Di Balik Spanduk Habib Rizieq Shihab

Timthumb 1

Dalam beberapa minggu terakhir, spanduk bergambarkan Habib Rizieq Shihab (HRS) bertebaran di mana-mana. Sepanjang perjalanan saya dari Jakarta ke Tasikmalaya dan sebaliknya, spanduk itu berjejer hampir di sepanjang jalan. Terlihat spanduk itu dibuat secara serius dan dipasang secara bagus. Pertanyaannya, kira-kira ada apa di balik ini?

Yang menarik adalah kata-kata yang tercantum di spanduk bergambarkan HRS tersebut. Beberapa menuliskan semacam kewaspadaan adanya kebangkitan Partai Komunis Indonesia (PKI), tetapi beberapa yang lain mencantumkan sekadar peringatan hari kemerdekaan Republik Indonesia ke-75. Tidak lupa ada kata-kata yang kurang lebih berisi dukungan HRS terhadap Pancasila dan UUD 1945. 

Saya menduga HRS dan bahkan pengikutnya—Front Pembela Islam (FPI)—bukan “aktor intelektual” di balik itu. Mungkin para pengikut HRS memasang spanduk yang dibuat secara serius dan dipasang secara bagus itu. Namun siapa yang membiayainya dan lebih penting lagi apa tujuannya? 

Yang cukup pasti HRS adalah tokoh penting dalam perjalanan politik Indonesia satu dekade terakhir.
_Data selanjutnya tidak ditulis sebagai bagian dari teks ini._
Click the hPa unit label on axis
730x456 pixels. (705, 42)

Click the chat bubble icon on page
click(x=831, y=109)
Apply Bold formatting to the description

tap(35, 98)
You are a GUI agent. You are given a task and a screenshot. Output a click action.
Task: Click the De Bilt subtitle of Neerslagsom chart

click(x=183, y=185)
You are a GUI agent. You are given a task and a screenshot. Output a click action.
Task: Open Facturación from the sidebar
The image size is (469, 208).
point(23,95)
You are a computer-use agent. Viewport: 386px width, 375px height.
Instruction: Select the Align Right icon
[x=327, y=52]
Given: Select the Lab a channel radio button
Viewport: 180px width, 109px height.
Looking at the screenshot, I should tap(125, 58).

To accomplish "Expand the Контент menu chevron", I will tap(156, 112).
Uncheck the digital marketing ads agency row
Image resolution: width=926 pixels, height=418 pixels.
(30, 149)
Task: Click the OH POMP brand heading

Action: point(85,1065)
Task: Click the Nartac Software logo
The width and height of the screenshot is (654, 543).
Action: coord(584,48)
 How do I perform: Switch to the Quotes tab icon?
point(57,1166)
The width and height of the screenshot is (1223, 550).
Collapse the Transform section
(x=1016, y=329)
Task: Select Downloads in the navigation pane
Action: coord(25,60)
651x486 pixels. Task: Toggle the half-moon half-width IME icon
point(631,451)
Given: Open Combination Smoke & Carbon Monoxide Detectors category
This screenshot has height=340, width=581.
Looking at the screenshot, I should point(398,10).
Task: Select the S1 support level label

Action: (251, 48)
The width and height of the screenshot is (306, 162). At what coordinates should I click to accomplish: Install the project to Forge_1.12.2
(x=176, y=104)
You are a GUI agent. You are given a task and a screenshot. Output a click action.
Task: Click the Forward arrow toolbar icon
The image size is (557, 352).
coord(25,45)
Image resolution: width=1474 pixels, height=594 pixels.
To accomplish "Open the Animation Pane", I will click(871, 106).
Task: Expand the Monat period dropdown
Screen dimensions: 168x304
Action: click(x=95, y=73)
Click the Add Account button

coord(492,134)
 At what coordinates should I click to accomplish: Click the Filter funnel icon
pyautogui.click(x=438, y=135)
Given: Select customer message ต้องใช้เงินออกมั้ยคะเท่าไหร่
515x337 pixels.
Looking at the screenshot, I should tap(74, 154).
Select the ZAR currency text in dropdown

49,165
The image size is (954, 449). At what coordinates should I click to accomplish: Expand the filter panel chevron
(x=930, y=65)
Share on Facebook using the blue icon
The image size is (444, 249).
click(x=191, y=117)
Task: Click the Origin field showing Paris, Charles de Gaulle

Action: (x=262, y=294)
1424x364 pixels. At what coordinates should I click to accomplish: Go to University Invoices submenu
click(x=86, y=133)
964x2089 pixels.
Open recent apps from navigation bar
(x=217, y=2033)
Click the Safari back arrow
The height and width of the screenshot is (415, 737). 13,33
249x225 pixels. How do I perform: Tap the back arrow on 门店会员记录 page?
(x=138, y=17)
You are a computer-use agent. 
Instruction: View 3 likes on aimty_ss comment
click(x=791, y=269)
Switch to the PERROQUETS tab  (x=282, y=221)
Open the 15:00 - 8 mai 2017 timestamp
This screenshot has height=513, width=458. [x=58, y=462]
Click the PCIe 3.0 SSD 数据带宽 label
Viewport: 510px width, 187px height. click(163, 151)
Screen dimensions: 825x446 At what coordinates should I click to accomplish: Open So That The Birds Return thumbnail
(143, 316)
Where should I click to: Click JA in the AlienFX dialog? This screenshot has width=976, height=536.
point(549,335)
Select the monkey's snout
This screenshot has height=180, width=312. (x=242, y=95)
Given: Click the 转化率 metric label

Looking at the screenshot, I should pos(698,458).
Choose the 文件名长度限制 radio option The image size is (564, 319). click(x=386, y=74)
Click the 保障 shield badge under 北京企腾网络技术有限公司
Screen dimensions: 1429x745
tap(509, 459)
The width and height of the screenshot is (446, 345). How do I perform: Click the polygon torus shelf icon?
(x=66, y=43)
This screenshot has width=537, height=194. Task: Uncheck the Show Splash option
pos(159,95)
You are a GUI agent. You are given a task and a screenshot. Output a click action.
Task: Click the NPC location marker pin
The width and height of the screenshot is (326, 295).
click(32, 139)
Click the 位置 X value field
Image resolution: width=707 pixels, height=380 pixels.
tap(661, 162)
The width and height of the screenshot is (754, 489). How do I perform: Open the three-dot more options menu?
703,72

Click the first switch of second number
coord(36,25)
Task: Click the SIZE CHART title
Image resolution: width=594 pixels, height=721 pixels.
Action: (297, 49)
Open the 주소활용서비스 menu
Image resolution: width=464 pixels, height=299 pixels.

Terlebih lagi menjelang aksi “bela Islam” pada tahun 2016 yang sangat fenomenal itu, tidak ada seorang pun di republik ini yang lebih berpengaruh dalam menggerakkan puluhan dan bahkan ratusan ribu massa untuk berkumpul di lapangan Monas kecuali dia—selain, tentu saja, Basuki Tjahaja Purnama atau Ahok yang menjadi target aksi tersebut. Politik Indonesia, lebih tepatnya politik agama di Indonesia, awal abad ke-21 adalah panggung bagi HRS.

Baca juga:  Populisme Politik, Pelajaran dari Inggris

Akan tetapi, popularitas yang sedemikian luar biasa itu terhenti secara tiba-tiba dengan cara yang ironis. Karena dituduh melakukan percakapan yang tidak pantas di sebuah kanal media sosial, HRS tersangkut isu hukum yang hingga kini tidak jelas ujungnya. Entah kebetulan entah tidak, saat itu HRS sedang menjalankan ibadah umrah di tanah suci dan hingga kini belum kembali. Beberapa saat setelah berakhirnya pemilihan presiden 2019, sempat ada desas-desus yang mengabarkan rencana pemulangannya ke Indonesia. Namun, kita tahu, sampai hari ini HRS masih di sana. 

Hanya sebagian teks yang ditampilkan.